Bugünlerde tüm pazarlama ve stratejik iletişim uzmanlarının çözüm aradığı soru bu. Nasıl farklılaşacaksın ve bunu nasıl sürdüreceksin?..
Kolay iş değil. Örneğin, SABAH gazetesi üst yönetimi bu değişim süreci için hedef olarak 3 yılı seçmiş. IBM’in farklılaşma stratejisini oturtması için 5 yılın geçmesi gerekmişti.
Management Center Türkiye (MCT), 4. Pazarlama Zirvesi’nin içeriğini bu sorunun yanıtını aramak üzere oluşturmuş. Zirvenin adı: Sürdürülebilir Farklılaşma! Çok sayıda yabancı ve yerli uzmanın katılacağı etkinlik, 10-11 Aralık’da Grand Cevahir Oteli Kongre Merkezi’nde. Sponsorları: Ak Emeklilik, Siemens Mobile, Teknoloji, Edding, Barem Research, CMC, Kültür AŞ… Şu anda kayıt yaptırmış kişi sayısı 400… Nerdeyse hiç reklam yapmadan 2 ay öncesinden salonun dörtte üçü dolmuş. Bilginin güç haline henüz tam anlamıyla gelemediği ülkemiz için iyi işaretler.

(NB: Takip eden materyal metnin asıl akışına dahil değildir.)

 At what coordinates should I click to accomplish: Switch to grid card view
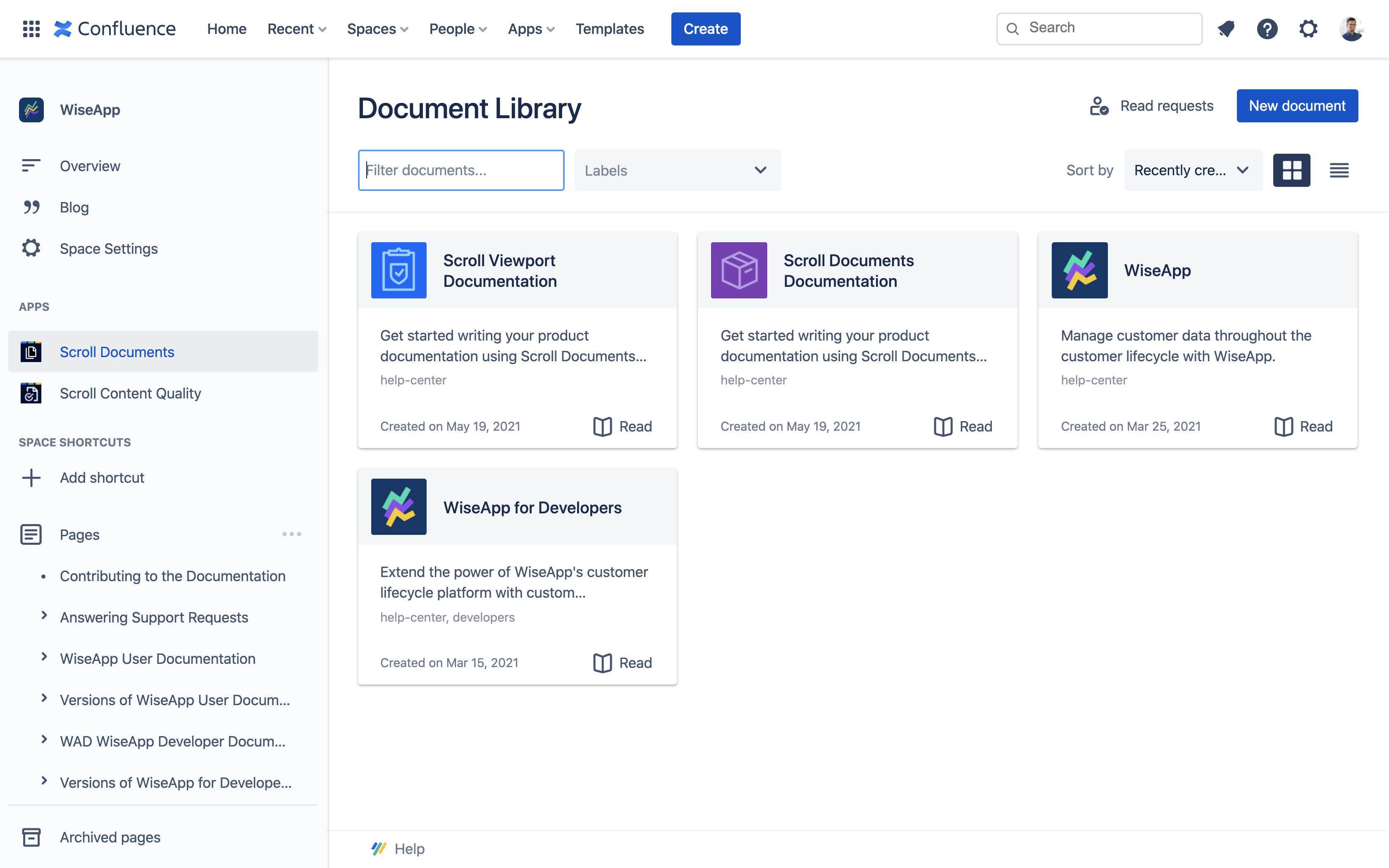point(1291,170)
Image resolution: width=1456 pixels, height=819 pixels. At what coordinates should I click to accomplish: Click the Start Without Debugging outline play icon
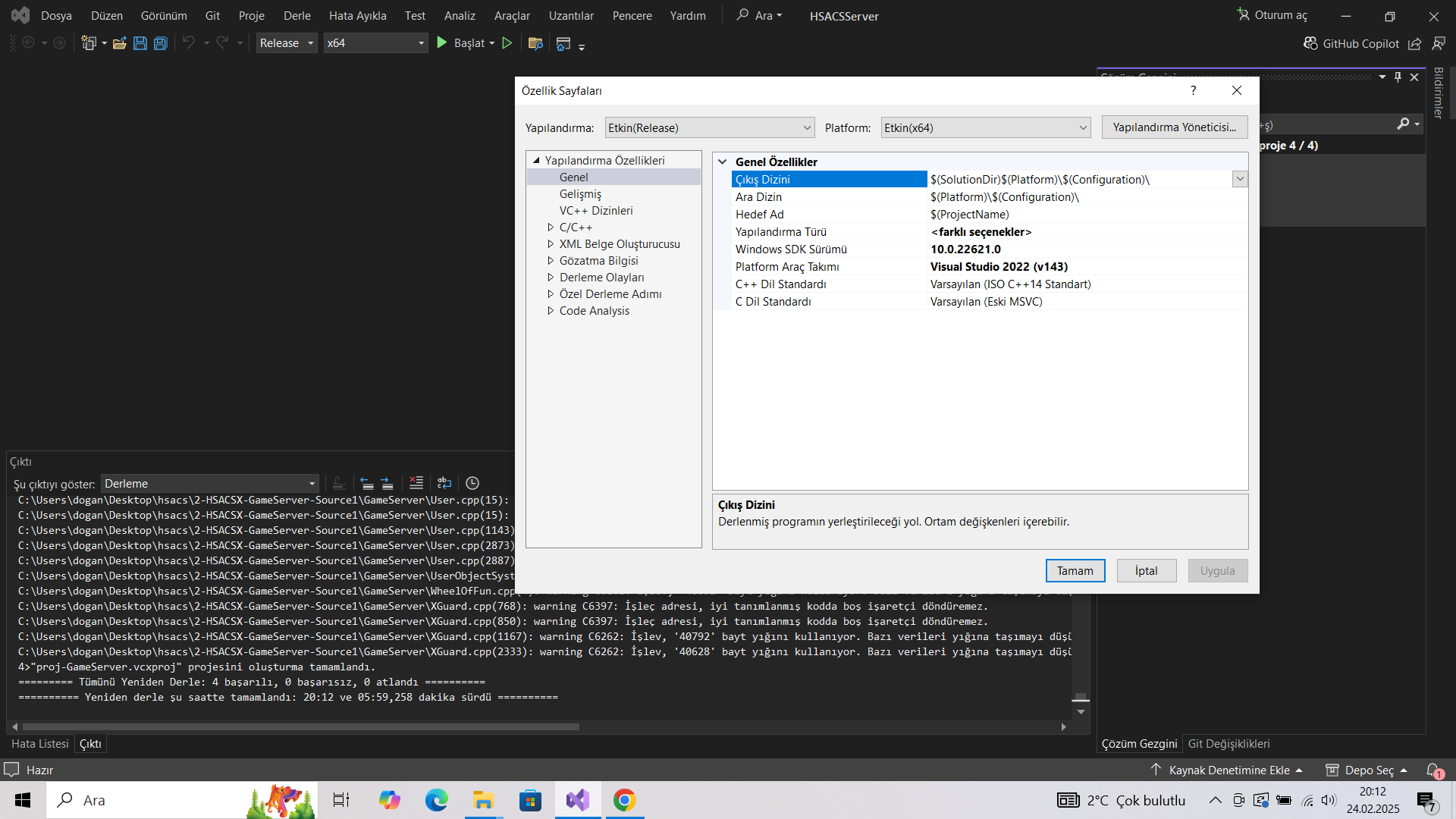(x=507, y=43)
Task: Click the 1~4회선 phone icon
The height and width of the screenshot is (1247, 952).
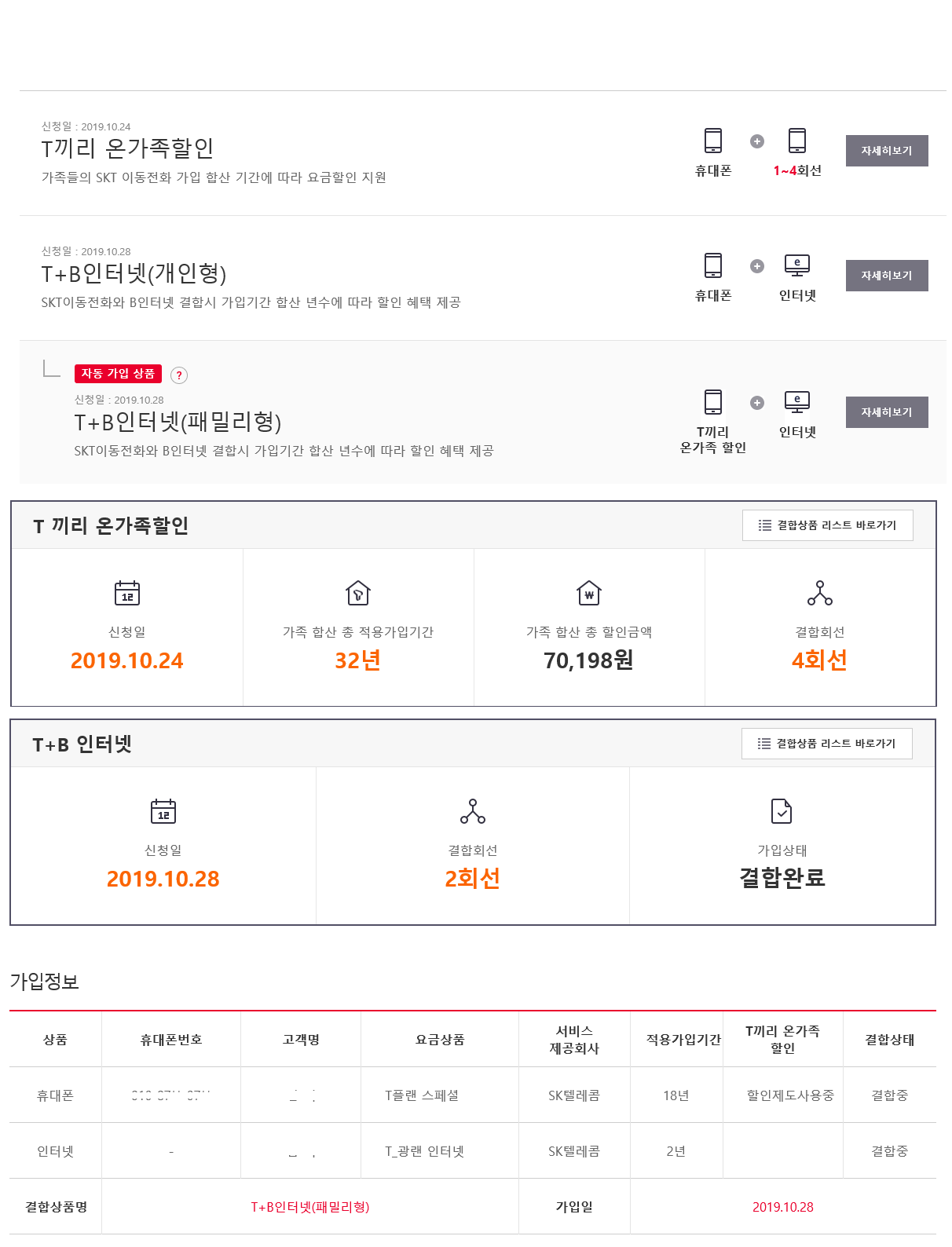Action: (x=796, y=141)
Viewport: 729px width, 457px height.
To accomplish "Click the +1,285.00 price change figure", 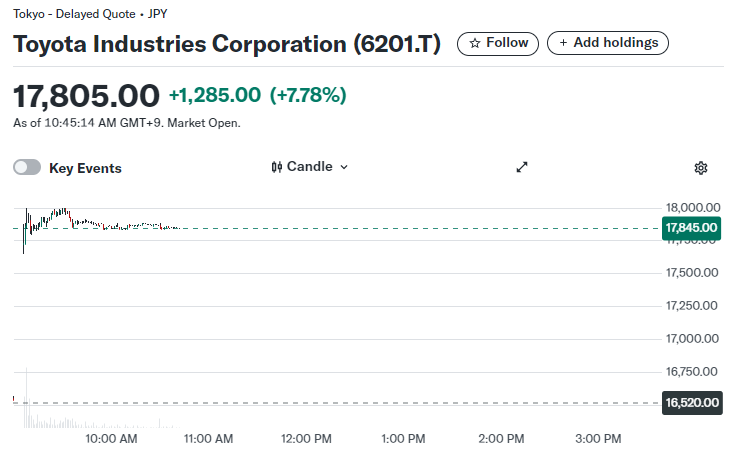I will pyautogui.click(x=214, y=95).
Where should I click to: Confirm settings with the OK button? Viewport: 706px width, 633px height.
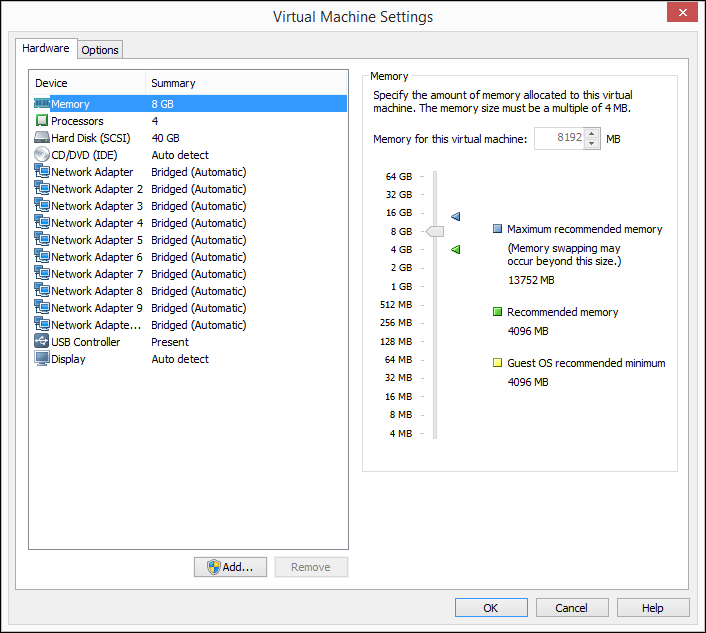[491, 608]
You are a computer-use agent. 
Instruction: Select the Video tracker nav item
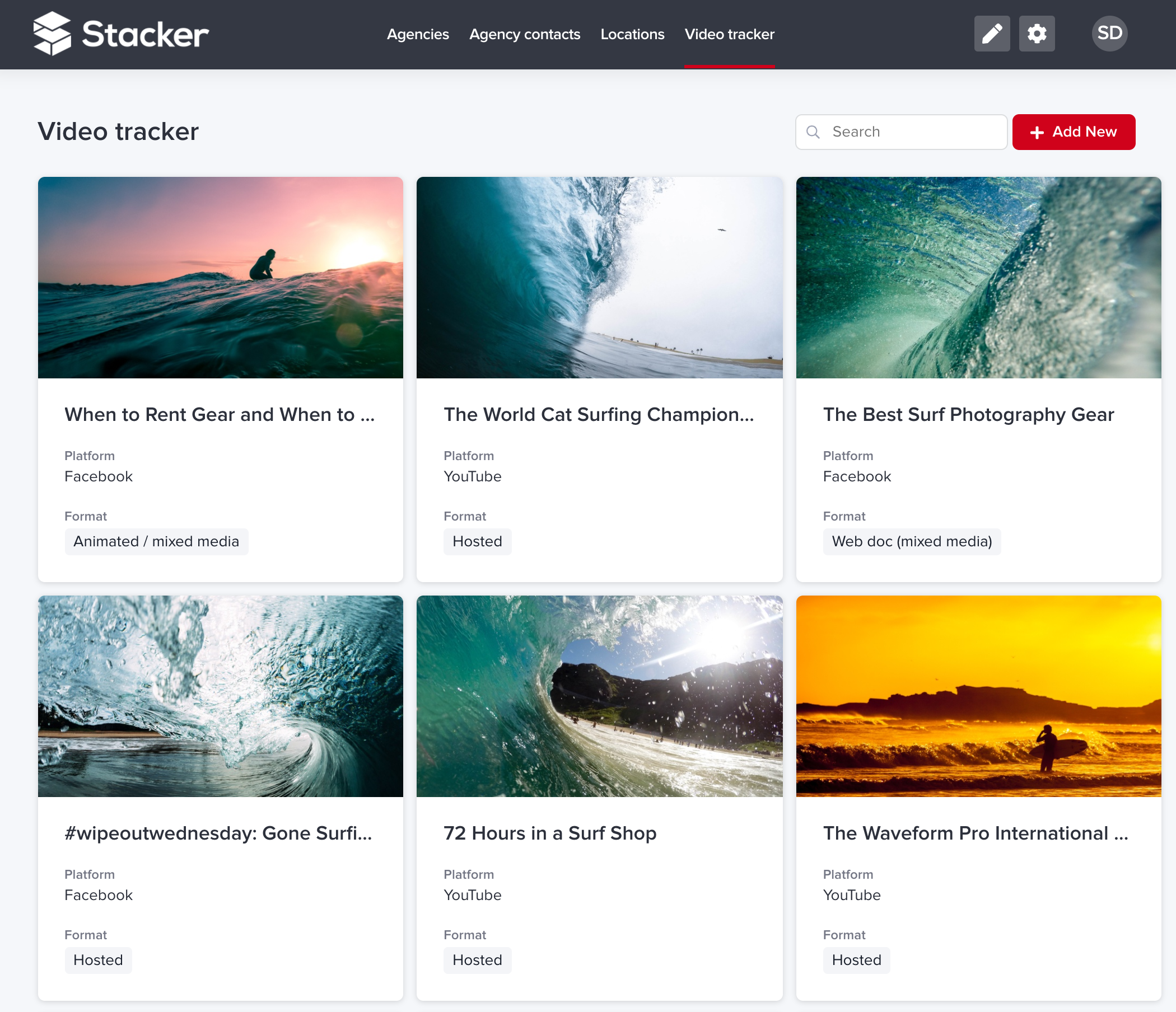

Ülkemizde bazılarının farklılaşmak için hâlâ sığındığı ‘imaj değiştirme’ taktiğinin ne kadar demode kaldığını anlamak için, iletişimle ilgilenen herkesin (kim ilgilenmiyor ki) katılamasa bile zirvenin belgelerini MCT’den edinmesinde yarar var.